He tried to put his hand on her shoulder again, beginning to speak remonstratingly, but she cried out in a rage, broke away from him, and ran to the other end of the room.
“Keep away! Do you suppose I like you to touch me? He told me you always had been a wonder with women! Said you were famous for `handling them the right way’—using them! Ah, that was pleasant information for me, wasn’t it! Yes, I could have confirmed him on that point. He wanted to know if I thought you’d been doing anything of that sort here. What he meant was: Had you been using me?”
“What did you tell him?” The question rang sharply on the instant.
“Ha! That gets into you, does it?” she returned bitterly. “You can’t overdo your fear of that man, I think, but I didn’t tell him anything. I just listened and thanked him for the warning, and said I’d have nothing more to do with you. How could I tell him? Wasn’t it I that made papa lend you his name, and got Richard to hand over his money? Where does that put me?” She choked; sobs broke her voice. “Every—every soul in town would point me out as a laughing-stock—the easiest fool out of the asylum! Do you suppose I want you arrested and the whole thing in the papers? What I want is Richard’s money back, and I’m going to have it!”
“Can you be quiet for a moment and listen?” he asked gravely.
“If you’ll tell me what chance I have to get it back.”
“Cora,” he said, “you don’t want it back.”
“Oh? Don’t I?”
“No.” He smiled faintly, and went on. “Now, all this nonsense of old Pryor’s isn’t worth denying. I have met him abroad; that much is true—and I suppose I have rather a gay reputation——”
She uttered a jeering shout.
“Wait!” he said. “I told you I’d cut quite a swathe, when I first talked to you about myself. Let it go for the present and come down to this question of Lindley’s investment——”
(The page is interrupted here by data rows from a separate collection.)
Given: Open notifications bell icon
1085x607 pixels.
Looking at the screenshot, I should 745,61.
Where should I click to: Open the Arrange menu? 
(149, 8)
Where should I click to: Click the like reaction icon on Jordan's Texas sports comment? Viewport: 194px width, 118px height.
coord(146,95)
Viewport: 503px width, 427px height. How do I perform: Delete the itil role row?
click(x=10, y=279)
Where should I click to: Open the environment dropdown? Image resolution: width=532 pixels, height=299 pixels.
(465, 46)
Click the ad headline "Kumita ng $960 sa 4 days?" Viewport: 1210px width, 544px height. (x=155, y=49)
“Yes. That’s what I want you to come down to.”
“As soon as Lindley paid in his check I gave him his stock certificates, and cabled the money to be used at once in the development of the oil-fields——”
“What! That man told me you’d `promoted’ a South American rubber company once, among people of the American colony in Paris. The details he gave me sounded strangely familiar!”
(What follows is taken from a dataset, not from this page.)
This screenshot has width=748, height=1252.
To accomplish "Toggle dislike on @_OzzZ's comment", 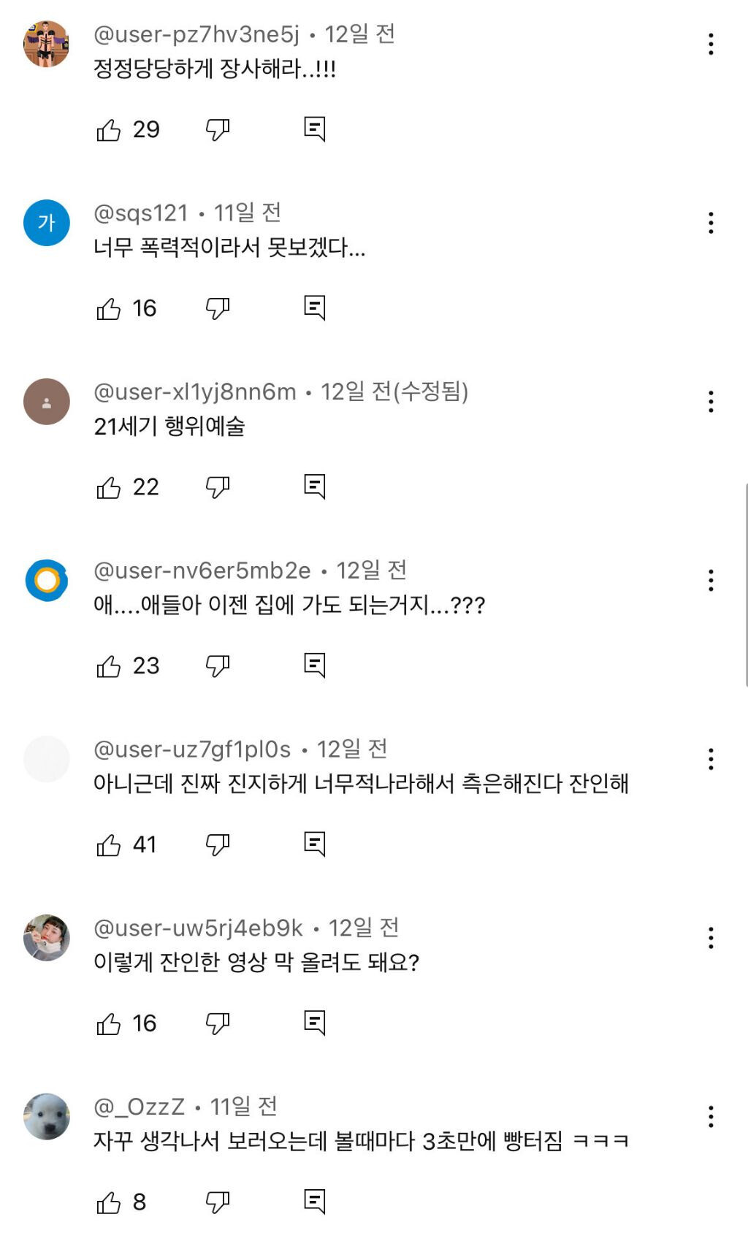I will (218, 1202).
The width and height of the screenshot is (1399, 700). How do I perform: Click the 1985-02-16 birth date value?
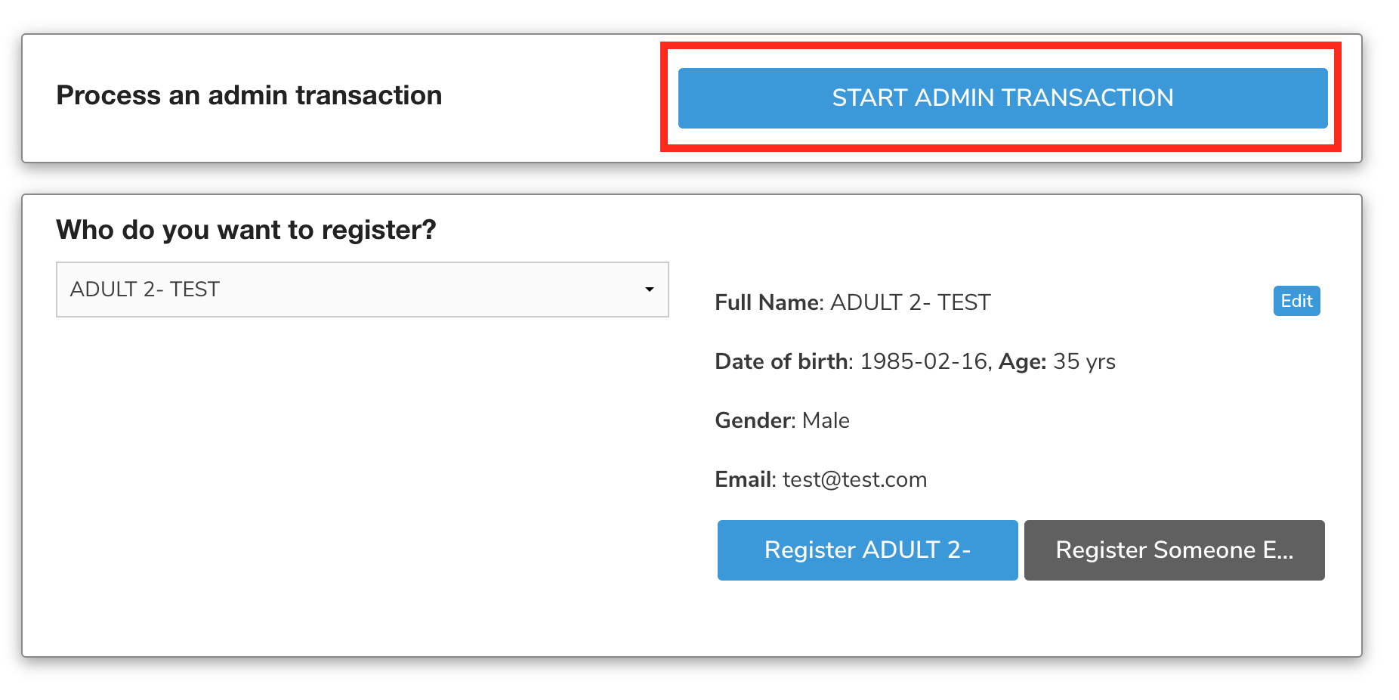(924, 361)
“You’d as well be patient, Cora. Now, that money has probably been partially spent, by this time, on tools and labour and——”
“What are you trying to——”
“I’ll show you. But first I’d like you to understand that nothing can be done to me. There’s nothing `on’ me! I’ve acted in good faith, and if the venture in oil is unsuccessful, and the money lost, I can’t be held legally responsible, nor can any one prove that I am. I could bring forty witnesses from Naples to swear they have helped to bore the wells. I’m safe as your stubborn friend, Mr. Trumble, himself. But now then, suppose that old Pryor is right—as of course he isn’t—suppose it, merely for a moment, because it will aid me to convey something to your mind. If I were the kind of man he says I am, and, being such a man, had planted the money out of reach, for my own use, what on earth would induce me to give it back?”